Не выполнил приказ командира — расплатись
Вообще несчастные случаи на корабле бывали. В 1959 году нам срочно приказали идти в район Анапы, где разбился военный самолет ТУ-16. Задача — забрать какие-то останки от него и перевезти в Севастополь. Погрузили детали на палубу в район кормы и окольцевали их леерами. Приказ командира: за леера не заходить, ничего не трогать. Корабль взял курс на Севастополь. Поход проходил спокойно и я, предупредив Ясинского, пошел к штурманам, где по какому-то приемнику слушал западную музыку, транслируемую из Турции. Слышимость была отличная и я, как говорит сейчас молодежь, балдел от «кантри», мелодий джаза и прочей иноземной музыки.
Неожиданно по громкой связи прошла команда: «Начальнику медслужбы срочно прибыть в медпункт!». Голос дежурного был взволнованным и я бросился вниз к себе.
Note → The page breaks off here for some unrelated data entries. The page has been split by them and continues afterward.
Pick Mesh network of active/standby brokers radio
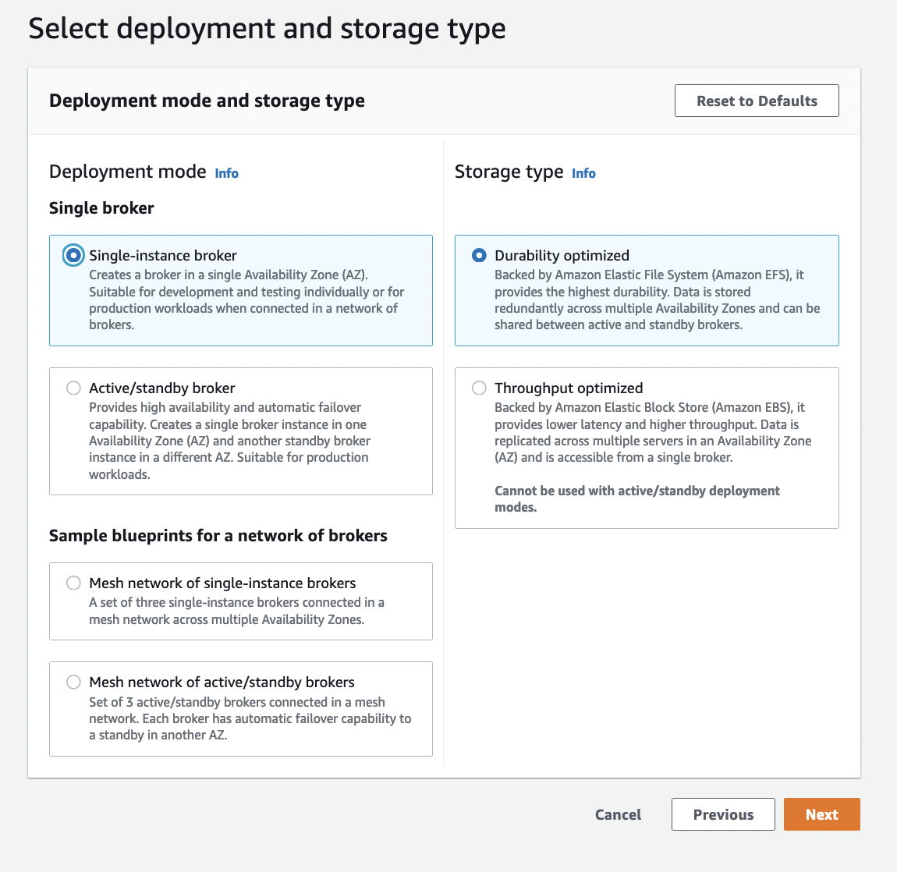The height and width of the screenshot is (872, 897). (73, 682)
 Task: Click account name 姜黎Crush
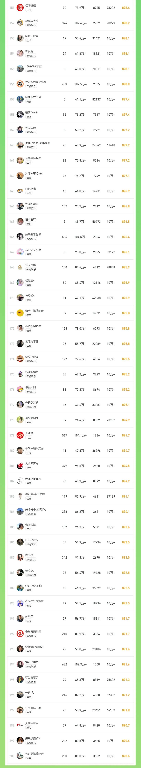click(31, 112)
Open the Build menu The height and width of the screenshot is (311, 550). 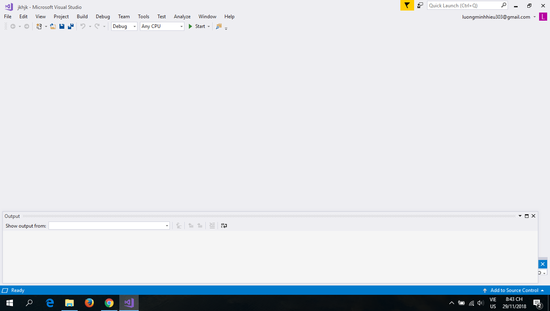point(82,17)
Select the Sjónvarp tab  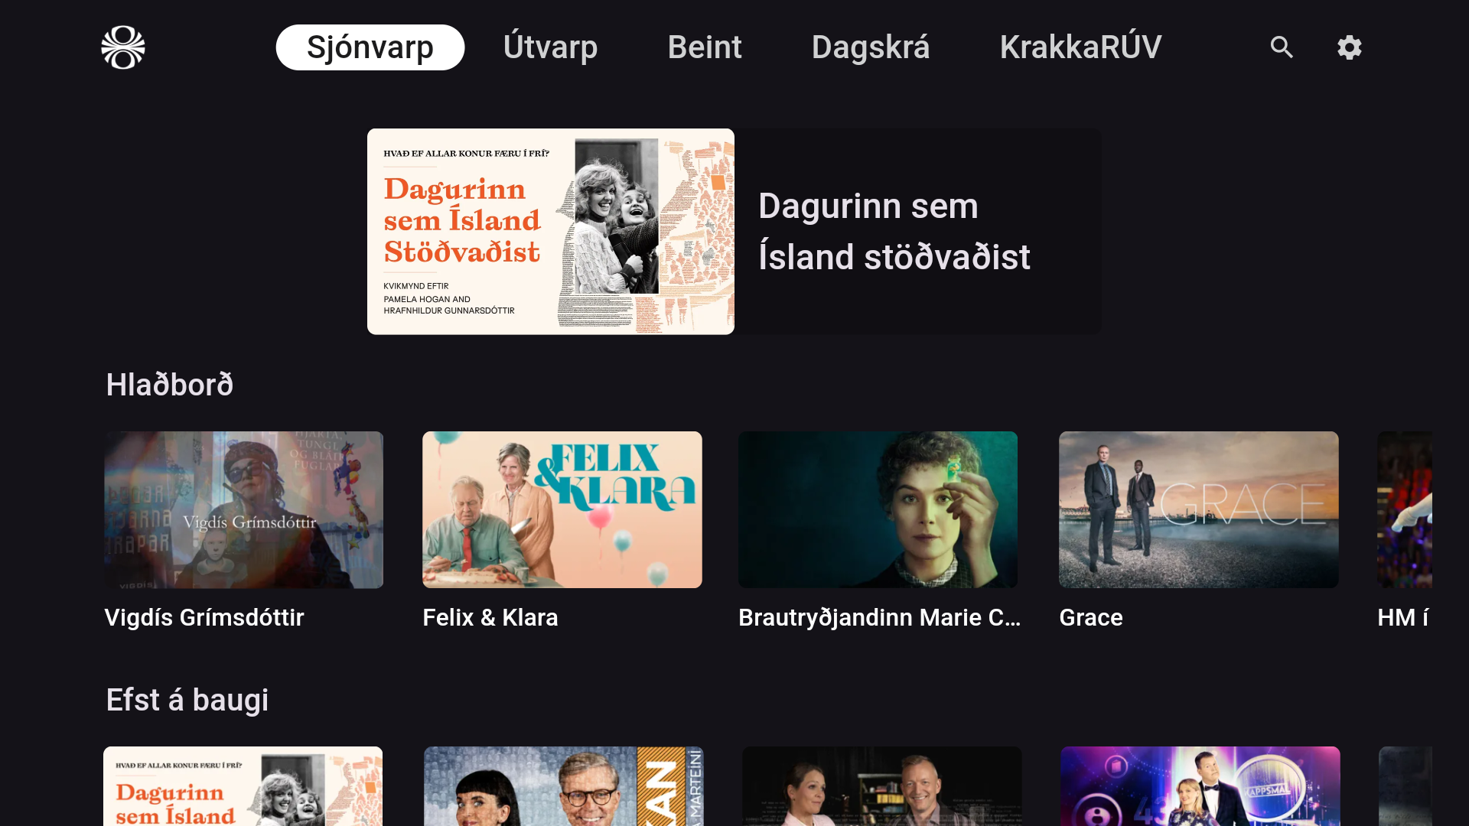click(x=370, y=47)
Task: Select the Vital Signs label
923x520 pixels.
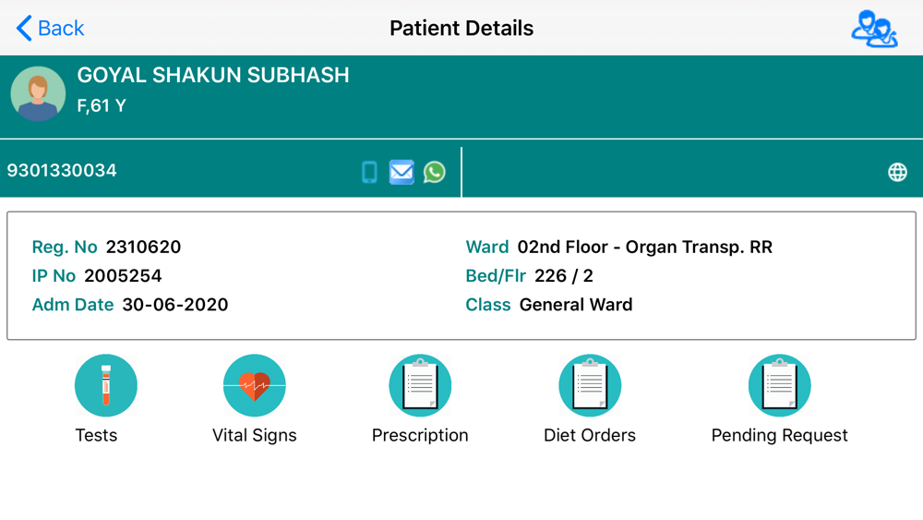Action: click(x=255, y=435)

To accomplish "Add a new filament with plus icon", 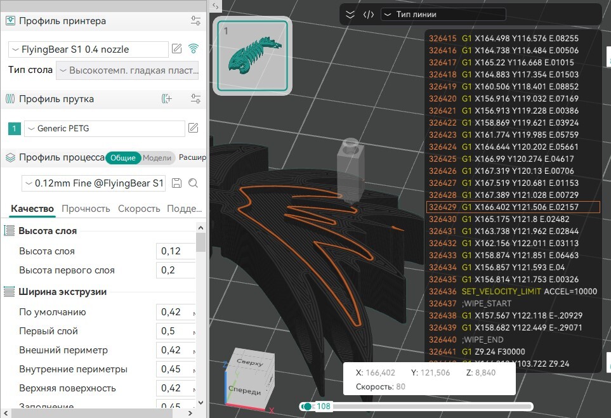I will click(x=167, y=99).
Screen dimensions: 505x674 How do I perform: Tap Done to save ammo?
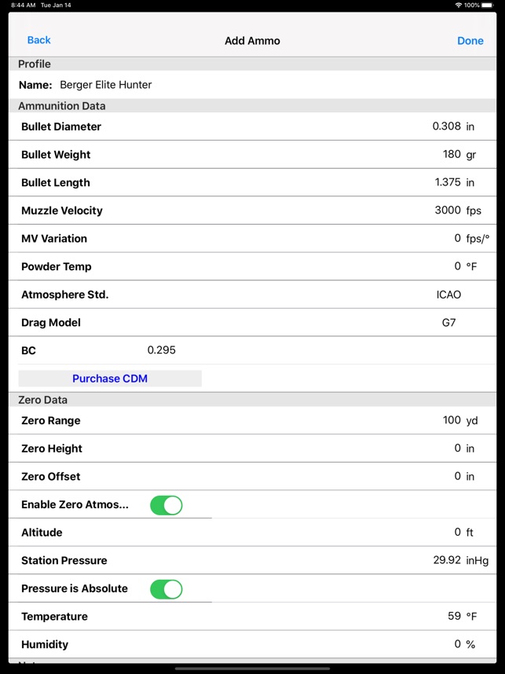click(470, 41)
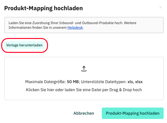Open the Helpdesk link

coord(75,28)
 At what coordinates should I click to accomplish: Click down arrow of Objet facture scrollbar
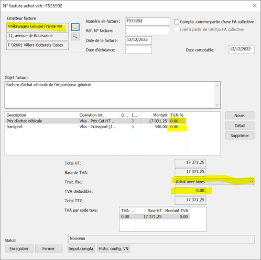217,105
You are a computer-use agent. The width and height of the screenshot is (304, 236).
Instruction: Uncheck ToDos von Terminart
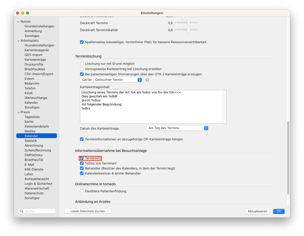click(x=82, y=163)
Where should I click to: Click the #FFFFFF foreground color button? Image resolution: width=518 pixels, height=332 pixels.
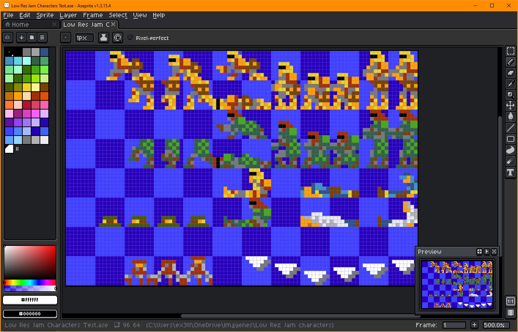[30, 300]
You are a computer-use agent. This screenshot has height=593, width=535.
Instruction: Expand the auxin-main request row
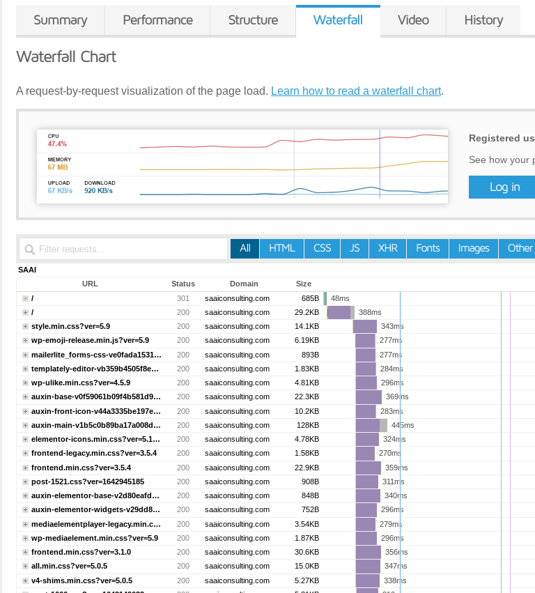click(25, 425)
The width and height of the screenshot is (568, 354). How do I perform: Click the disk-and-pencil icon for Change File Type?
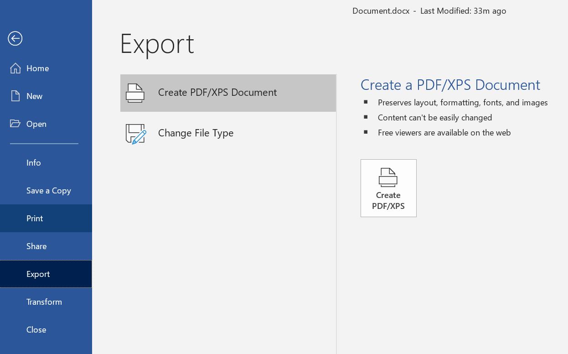(x=136, y=134)
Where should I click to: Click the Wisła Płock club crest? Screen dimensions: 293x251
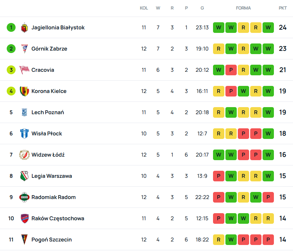click(24, 134)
Около медпункта толпились матросы. На кушетке лежал и стонал старший матрос Красовский. Левая рука его была оторвана ровно по середине предплечья. Было такое впечатление, что кто-то аккуратно отпилил ее. Над ним колдовал Ясинский. В те времена никаких пришиваний конечностей не делали, поэтому оторванная часть руки с очень ровными краями лежала в медицинском тазике. Главной нашей задачей было остановить кровотечение и предупредить травматический шок, что мы и сделали. Корабль в это время был на траверзе Ялты, и до прихода в Севастополь даже хорошим ходом оставалось часа два-три.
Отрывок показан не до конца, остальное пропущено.